DATA EXCERPTS START

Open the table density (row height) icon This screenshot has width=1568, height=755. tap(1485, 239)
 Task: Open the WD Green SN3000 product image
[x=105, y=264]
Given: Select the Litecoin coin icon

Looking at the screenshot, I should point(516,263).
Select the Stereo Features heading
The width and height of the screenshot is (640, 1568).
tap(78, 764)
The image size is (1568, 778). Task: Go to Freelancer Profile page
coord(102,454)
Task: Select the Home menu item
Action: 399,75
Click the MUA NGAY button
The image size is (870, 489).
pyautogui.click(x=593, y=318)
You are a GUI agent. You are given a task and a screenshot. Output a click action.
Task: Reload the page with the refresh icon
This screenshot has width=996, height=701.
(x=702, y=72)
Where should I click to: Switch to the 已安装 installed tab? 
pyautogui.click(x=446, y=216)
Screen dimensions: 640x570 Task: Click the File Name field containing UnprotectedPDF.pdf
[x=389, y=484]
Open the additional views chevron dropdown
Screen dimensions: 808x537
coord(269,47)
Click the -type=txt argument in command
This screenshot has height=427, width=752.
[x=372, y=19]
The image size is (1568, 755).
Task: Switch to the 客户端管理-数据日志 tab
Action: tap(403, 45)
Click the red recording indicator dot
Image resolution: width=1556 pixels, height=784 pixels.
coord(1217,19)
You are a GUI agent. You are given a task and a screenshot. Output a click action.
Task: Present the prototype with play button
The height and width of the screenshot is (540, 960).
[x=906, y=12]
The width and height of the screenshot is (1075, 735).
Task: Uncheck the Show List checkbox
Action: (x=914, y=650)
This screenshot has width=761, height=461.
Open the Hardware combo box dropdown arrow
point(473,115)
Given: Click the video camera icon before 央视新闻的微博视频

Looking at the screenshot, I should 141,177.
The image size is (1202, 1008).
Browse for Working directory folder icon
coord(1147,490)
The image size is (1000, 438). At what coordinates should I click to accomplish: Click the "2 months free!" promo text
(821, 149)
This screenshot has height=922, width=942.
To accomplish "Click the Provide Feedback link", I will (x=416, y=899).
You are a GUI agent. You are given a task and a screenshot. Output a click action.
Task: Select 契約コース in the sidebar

DATA EXCERPTS END

TASK BRIEF – Please write out only the lines from the one containing "The height and" to the end of the records above, exactly, both ends included.

FINISHED EXERCISE –
The height and width of the screenshot is (540, 960).
[x=906, y=12]
The width and height of the screenshot is (1075, 735).
Task: Uncheck the Show List checkbox
Action: (x=914, y=650)
This screenshot has width=761, height=461.
Open the Hardware combo box dropdown arrow
point(473,115)
Given: Click the video camera icon before 央视新闻的微博视频

Looking at the screenshot, I should 141,177.
The image size is (1202, 1008).
Browse for Working directory folder icon
coord(1147,490)
The image size is (1000, 438). At what coordinates should I click to accomplish: Click the "2 months free!" promo text
(821, 149)
This screenshot has height=922, width=942.
To accomplish "Click the Provide Feedback link", I will (x=416, y=899).
You are a GUI agent. You are given a task and a screenshot. Output a click action.
Task: Select 契約コース in the sidebar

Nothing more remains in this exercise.